Use normal scope helpers first. Reach for explicit stack helpers only when work crosses thread, task, worker, or request boundaries.

```python
from concurrent.futures import ThreadPoolExecutor

import nemo_relay

with nemo_relay.scope.scope("request", nemo_relay.ScopeType.Agent):
    nemo_relay.scope.event("started", data={"ok": True})
    shared = nemo_relay.propagate_scope_to_thread()

    def worker() -> None:
        nemo_relay.set_thread_scope_stack(shared)
        nemo_relay.scope.event("worker-ran")

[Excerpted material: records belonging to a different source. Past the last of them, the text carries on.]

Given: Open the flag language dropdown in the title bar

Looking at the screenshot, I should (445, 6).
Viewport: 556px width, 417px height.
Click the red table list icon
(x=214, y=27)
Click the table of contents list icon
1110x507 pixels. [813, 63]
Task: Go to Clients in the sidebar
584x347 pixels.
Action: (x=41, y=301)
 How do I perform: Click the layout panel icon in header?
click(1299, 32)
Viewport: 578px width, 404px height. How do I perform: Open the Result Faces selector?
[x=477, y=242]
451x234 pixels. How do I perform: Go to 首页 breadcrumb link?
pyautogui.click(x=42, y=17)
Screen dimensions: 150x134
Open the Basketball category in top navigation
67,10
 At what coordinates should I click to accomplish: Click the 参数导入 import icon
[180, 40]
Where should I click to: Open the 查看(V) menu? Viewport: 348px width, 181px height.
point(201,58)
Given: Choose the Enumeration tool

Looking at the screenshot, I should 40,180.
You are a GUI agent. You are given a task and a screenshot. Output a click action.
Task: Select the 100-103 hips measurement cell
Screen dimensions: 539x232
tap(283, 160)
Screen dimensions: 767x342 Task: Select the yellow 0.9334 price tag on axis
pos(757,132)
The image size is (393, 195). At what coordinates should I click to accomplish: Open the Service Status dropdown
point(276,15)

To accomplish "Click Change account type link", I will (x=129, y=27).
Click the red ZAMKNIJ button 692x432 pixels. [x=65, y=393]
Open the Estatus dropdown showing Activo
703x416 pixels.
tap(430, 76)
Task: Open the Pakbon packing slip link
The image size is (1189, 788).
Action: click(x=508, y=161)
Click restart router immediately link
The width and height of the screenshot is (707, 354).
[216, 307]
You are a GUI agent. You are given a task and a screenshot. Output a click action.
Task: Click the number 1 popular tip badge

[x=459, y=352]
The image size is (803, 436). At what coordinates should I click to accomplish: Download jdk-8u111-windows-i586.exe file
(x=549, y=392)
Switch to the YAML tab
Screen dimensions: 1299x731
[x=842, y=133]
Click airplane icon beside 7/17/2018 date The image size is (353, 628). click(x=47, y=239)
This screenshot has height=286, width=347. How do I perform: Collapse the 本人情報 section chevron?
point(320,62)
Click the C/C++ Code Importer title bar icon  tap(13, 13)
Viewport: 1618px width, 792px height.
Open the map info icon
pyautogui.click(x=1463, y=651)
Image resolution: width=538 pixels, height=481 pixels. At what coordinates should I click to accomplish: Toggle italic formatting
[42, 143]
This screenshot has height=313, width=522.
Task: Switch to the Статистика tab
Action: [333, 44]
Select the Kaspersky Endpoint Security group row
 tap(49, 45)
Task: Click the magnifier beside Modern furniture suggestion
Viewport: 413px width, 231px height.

    with ThreadPoolExecutor() as pool:
        pool.submit(worker).result()
```

```ts
import { ScopeType, createScopeStack, event, setThreadScopeStack, withScope } from 'nemo-relay-node';

const workerStack = createScopeStack();
setThreadScopeStack(workerStack);

await withScope('request', ScopeType.Agent, async (handle) => {
  event('started', handle, { ok: true }, null);
});
```

```rust
use nemo_relay::api::runtime::{create_scope_stack, set_thread_scope_stack, TASK_SCOPE_STACK};
use nemo_relay::api::scope::{event, EmitMarkEventParams};
use serde_json::json;

let stack = create_scope_stack();
TASK_SCOPE_STACK
    .scope(stack.clone(), async {
        event(EmitMarkEventParams::builder().name("started").data(json!({"ok": true})).build())
    })
    .await?;

std::thread::spawn(move || {
    set_thread_scope_stack(stack);
    // NeMo Relay calls in this thread attach to the same explicit stack.
})
.join()
.unwrap();
```

## Middleware Registration Families

The runtime exposes the same registration families for tool and LLM calls:

* Sanitize-request guardrails change emitted start-event payloads only
* Sanitize-response guardrails change emitted end-event payloads only
* Conditional-execution guardrails return an allow-or-block decision
* Request intercepts change the real request before execution
* Execution intercepts wrap the callback and may post-process or short-circuit
* LLM stream execution intercepts wrap streaming provider callbacks

Every family also has a scope-local surface:

* Python: `nemo_relay.scope_local.register_*`
* Node.js: `scopeRegister*`
* Rust: middleware `scope_register_*` functions under
  `nemo_relay::api::registry`; subscriber scope registration under
  `nemo_relay::api::subscriber`

Use [Add Middleware](/instrument-applications/advanced-guide) for an end-to-end policy example and [API Reference](/reference/api) for symbol-level details.